» **Set task**: Reproduce the listing below verbatim, from the line containing "How do I perform: Open" through the line containing "coord(636,514)", both included.

.....

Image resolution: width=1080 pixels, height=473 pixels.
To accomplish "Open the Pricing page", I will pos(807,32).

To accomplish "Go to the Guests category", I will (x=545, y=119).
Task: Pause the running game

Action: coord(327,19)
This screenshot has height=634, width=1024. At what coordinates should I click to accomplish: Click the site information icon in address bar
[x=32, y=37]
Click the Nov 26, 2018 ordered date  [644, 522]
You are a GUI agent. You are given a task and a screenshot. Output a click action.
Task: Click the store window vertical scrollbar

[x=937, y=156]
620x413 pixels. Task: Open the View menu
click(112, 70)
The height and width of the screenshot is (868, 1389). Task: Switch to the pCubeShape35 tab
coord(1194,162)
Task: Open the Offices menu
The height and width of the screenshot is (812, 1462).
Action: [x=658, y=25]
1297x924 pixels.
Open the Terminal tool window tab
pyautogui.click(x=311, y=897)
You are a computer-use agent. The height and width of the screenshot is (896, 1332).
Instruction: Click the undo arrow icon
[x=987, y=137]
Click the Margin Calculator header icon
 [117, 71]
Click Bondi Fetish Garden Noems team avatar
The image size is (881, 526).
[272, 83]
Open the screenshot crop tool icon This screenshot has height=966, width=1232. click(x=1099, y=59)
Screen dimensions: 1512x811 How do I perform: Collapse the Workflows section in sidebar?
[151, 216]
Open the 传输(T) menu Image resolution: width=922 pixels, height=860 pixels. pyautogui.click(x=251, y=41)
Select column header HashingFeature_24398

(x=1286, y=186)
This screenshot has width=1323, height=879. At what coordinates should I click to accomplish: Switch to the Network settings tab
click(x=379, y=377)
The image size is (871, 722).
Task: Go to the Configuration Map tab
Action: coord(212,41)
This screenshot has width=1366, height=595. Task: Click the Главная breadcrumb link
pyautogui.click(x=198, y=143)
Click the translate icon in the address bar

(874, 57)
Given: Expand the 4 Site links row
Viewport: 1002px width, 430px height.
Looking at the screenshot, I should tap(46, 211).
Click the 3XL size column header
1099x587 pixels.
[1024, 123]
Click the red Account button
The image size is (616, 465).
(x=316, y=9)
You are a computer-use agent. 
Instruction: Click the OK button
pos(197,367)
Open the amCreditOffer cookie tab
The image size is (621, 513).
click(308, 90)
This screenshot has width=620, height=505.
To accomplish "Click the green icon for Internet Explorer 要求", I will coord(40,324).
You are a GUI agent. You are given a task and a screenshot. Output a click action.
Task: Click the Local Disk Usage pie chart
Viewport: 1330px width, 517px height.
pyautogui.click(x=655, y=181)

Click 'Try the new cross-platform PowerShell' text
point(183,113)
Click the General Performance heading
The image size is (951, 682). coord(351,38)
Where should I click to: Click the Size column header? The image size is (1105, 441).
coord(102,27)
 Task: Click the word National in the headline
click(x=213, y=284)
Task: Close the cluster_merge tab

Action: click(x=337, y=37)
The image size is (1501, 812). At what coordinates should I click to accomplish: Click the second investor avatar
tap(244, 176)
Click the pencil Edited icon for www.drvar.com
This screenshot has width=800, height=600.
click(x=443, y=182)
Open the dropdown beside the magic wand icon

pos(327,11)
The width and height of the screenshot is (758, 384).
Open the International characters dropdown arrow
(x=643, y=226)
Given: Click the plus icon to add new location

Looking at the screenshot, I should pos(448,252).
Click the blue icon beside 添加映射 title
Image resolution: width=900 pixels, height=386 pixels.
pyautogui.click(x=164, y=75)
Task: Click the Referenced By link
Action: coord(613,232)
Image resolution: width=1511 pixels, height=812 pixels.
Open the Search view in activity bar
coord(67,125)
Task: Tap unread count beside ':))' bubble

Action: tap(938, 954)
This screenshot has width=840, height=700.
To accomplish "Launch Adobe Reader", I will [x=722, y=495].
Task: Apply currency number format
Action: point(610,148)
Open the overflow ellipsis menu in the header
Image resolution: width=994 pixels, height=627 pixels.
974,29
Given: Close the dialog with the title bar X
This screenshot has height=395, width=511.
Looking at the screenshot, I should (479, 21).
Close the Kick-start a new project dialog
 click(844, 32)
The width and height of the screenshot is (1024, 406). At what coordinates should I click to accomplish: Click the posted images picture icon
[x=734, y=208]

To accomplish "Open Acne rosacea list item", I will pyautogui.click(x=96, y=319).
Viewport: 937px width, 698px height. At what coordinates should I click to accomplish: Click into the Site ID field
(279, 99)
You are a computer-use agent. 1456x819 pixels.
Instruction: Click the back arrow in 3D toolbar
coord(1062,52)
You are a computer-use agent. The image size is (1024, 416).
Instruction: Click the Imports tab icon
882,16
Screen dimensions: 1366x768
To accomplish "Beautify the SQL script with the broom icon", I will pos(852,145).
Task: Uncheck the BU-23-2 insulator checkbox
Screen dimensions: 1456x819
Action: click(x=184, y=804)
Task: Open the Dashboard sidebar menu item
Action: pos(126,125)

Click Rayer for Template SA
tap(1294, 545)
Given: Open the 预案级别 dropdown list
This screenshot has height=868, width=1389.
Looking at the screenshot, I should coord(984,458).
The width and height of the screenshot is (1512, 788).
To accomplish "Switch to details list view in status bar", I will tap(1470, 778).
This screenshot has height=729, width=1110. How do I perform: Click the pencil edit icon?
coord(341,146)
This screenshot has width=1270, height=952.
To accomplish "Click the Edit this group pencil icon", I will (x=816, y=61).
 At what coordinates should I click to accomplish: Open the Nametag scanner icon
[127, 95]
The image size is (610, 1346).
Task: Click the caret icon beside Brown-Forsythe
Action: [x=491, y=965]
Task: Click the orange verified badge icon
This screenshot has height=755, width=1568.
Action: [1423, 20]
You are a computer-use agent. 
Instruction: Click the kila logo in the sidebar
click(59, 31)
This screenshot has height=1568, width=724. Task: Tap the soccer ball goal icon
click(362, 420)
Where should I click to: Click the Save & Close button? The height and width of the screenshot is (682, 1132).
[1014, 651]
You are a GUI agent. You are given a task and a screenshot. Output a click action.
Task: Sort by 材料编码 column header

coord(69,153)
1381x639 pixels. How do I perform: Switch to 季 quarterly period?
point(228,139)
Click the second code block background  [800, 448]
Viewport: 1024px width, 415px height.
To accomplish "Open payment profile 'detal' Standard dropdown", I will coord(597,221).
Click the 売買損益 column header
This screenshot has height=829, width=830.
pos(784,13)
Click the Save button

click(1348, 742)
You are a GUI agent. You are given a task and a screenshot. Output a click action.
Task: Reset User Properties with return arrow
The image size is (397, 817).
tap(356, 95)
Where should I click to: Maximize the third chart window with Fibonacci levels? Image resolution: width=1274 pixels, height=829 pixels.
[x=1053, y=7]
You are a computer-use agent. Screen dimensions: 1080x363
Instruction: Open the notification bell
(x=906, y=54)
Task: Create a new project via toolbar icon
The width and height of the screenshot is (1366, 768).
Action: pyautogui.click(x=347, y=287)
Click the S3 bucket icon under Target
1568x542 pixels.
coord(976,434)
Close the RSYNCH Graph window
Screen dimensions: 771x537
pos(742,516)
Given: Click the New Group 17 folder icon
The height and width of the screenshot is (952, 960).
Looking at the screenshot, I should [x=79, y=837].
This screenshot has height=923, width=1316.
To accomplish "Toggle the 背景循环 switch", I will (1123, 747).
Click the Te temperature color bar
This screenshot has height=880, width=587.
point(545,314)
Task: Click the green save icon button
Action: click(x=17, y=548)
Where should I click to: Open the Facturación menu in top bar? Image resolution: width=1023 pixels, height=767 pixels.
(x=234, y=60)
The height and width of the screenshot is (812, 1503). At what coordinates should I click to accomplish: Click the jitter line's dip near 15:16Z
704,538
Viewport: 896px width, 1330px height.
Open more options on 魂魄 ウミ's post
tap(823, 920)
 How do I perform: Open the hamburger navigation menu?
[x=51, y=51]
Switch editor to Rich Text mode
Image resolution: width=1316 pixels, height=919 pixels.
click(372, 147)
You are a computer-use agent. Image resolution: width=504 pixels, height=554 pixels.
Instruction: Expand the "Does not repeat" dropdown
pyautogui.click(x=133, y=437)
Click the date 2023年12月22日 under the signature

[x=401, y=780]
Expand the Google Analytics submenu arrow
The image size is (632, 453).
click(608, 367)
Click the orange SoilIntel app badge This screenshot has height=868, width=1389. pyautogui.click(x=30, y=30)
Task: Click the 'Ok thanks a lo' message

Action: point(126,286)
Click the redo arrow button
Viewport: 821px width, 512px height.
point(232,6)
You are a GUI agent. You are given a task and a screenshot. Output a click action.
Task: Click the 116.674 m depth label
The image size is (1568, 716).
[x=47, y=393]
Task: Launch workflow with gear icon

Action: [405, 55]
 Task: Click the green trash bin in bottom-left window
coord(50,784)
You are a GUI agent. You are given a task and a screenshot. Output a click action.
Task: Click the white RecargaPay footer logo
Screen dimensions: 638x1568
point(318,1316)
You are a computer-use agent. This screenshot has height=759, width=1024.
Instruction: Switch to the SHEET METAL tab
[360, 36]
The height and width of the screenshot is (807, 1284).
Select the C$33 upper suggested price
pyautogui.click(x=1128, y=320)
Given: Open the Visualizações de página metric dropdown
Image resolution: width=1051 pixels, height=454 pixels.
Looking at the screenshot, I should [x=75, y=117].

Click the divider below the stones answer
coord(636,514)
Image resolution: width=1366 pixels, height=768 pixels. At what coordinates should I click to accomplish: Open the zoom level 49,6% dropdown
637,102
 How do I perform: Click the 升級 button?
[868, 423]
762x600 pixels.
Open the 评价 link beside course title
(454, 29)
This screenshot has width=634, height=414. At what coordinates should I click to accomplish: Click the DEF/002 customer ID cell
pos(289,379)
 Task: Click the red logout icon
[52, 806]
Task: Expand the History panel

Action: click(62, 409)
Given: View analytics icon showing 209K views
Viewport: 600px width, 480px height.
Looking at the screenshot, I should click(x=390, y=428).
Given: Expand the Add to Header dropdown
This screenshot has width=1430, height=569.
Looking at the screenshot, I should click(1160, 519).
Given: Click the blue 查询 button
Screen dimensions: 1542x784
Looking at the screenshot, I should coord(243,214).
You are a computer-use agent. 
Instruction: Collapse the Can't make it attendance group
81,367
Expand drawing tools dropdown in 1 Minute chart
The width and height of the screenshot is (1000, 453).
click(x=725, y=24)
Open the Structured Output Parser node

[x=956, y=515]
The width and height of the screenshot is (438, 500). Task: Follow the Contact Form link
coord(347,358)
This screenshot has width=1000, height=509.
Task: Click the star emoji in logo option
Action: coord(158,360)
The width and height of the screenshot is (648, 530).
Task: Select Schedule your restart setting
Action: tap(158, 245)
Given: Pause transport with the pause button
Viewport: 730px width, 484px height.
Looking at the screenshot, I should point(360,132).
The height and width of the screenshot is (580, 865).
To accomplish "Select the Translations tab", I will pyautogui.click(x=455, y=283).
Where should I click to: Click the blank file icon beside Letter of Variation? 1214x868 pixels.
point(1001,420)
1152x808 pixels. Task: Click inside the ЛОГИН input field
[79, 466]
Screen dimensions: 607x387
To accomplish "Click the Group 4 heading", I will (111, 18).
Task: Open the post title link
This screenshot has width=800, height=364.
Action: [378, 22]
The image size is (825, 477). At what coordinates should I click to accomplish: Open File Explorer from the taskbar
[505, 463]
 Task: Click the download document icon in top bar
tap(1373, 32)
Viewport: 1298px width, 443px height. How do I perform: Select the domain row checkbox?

.....

» **Result of the task**:
 How do I perform: Open the hamburger navigation menu?
[x=51, y=51]
Switch editor to Rich Text mode
Image resolution: width=1316 pixels, height=919 pixels.
click(372, 147)
You are a computer-use agent. Image resolution: width=504 pixels, height=554 pixels.
Instruction: Expand the "Does not repeat" dropdown
pyautogui.click(x=133, y=437)
Click the date 2023年12月22日 under the signature

[x=401, y=780]
Expand the Google Analytics submenu arrow
The image size is (632, 453).
click(608, 367)
Click the orange SoilIntel app badge This screenshot has height=868, width=1389. pyautogui.click(x=30, y=30)
Task: Click the 'Ok thanks a lo' message

Action: point(126,286)
Click the redo arrow button
Viewport: 821px width, 512px height.
point(232,6)
You are a GUI agent. You are given a task and a screenshot. Output a click action.
Task: Click the 116.674 m depth label
The image size is (1568, 716).
[x=47, y=393]
Task: Launch workflow with gear icon

Action: [405, 55]
 Task: Click the green trash bin in bottom-left window
coord(50,784)
You are a GUI agent. You are given a task and a screenshot. Output a click action.
Task: Click the white RecargaPay footer logo
Screen dimensions: 638x1568
point(318,1316)
You are a computer-use agent. This screenshot has height=759, width=1024.
Instruction: Switch to the SHEET METAL tab
[360, 36]
The height and width of the screenshot is (807, 1284).
Select the C$33 upper suggested price
pyautogui.click(x=1128, y=320)
Given: Open the Visualizações de página metric dropdown
Image resolution: width=1051 pixels, height=454 pixels.
Looking at the screenshot, I should [x=75, y=117].

Click the divider below the stones answer
coord(636,514)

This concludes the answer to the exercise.